影响低序级断层识别精度因素的地震正演定量研究

Quantitative study of seismic forward modeling affecting the accuracy of low-order fault identification

复杂断块油藏是胜利油田勘探开发的重要油气藏类型,储量产量均占三分之一,随着勘探和开发程度的提高,低序级断层识别描述技术是目前该类油气藏钻探成功的关键制约因素.影响低序级断层识别描述精度的影响因素也较为复杂,但对复杂断块油田剩余油分布研究和提高油气采收率具有重要意义.目前,尚没有文献开展低序级断层定量识别特征研究.本文针对低序级断层定量识别方面开展了大量研究,在分析研究区地质特点的基础上,分别针对埋藏深度、速度结构、地震子波主频、信噪比、断面倾角、地层产状、地层和断面的夹角等影响低序级断层识别精度的因素,设计了不同类型的低序级断层地质模型,利用波动方程正演模拟了低序级断层的地震响应特征,建立了5种低序级断层定量识别模板,拟合了2条综合曲线图,实现了影响低序级断层识别精度因素的地震正演定量研究,创新形成了一套完整的影响低序级断层识别精度的定量分析方法.由于以上因素引起的低序级断层同相轴的不同变化,为低序级断层的有效定量解释打下了坚实基础,为低序级断层地震描述技术研究提供了有益指导.

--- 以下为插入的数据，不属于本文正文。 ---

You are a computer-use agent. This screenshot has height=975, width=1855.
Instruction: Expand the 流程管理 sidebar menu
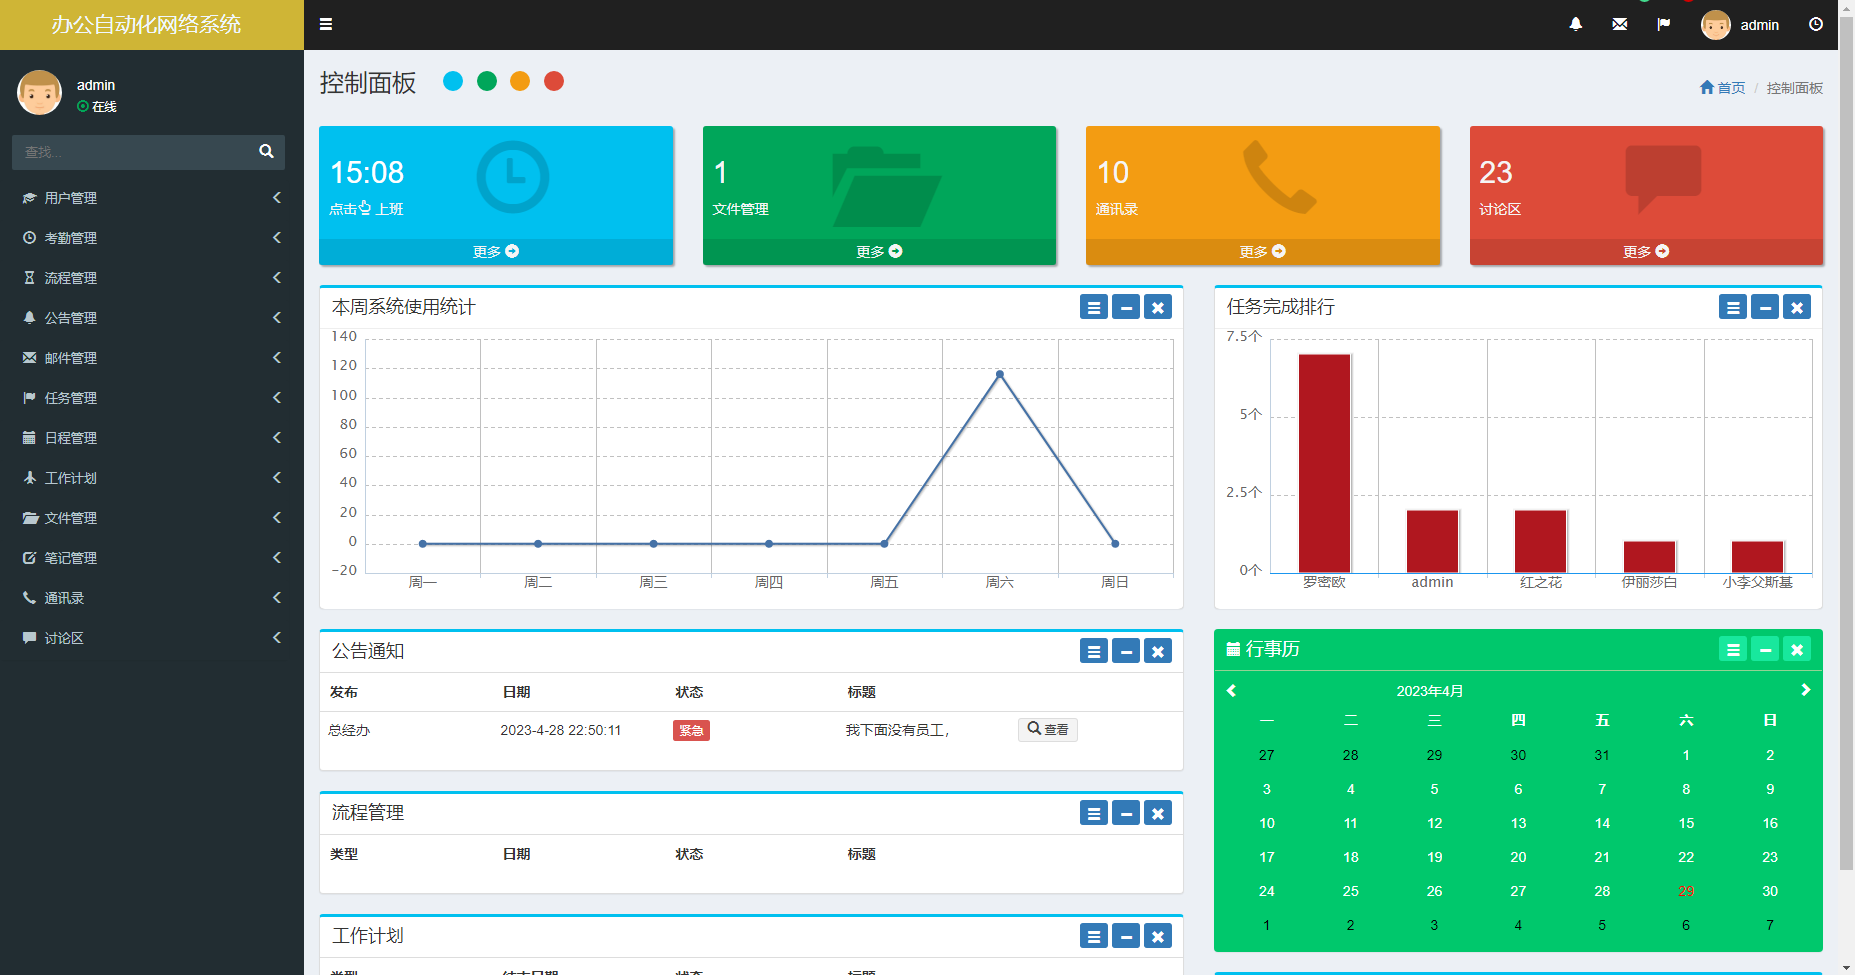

Complex fault block reservoirs are important reservoir types for exploration and development in Shengli Oilfield, with reserves accounting for one-third of the reserves. With the increase of exploration and development level, the low-order fault identification and description technology is currently successful in drilling such reservoirs. Key constraints. The influencing factors affecting the accuracy of low-order fault identification description are also complex, but it is of great significance for the study of residual oil distribution and oil recovery in complex fault block oilfields. At present, there is no literature on the characteristics of quantitative identification of low-sequence faults. In this paper, a lot of researches have been carried out on the quantitative identification of low-sequence faults. Based on the analysis of the geological characteristics of the study area, the burial depth, velocity structure, seismic wavelet main frequency, signal-to-noise ratio, section inclination angle, stratum occurrence, stratum are respectively studied. Different factors affecting the accuracy of low-order fault identification, such as the angle of the section, and different types of low-order fault geologic models are designed. The wave equations are used to simulate the seismic response characteristics of low-order faults, and five low-orders are established. The quantitative identification template of faults is fitted, and two comprehensive curves are fitted. The quantitative analysis of seismic forward modeling affecting the accuracy of low-order fault identification is realized. The innovation has formed a complete quantitative analysis method that affects the accuracy of low-order fault identification.. Due to the above factors, the different changes of the low-sequence faults in the same phase axis have laid a solid foundation for the effective quantitative interpretation of low-sequence faults, which provides useful guidance for the study of low-sequence fault seismic description techniques.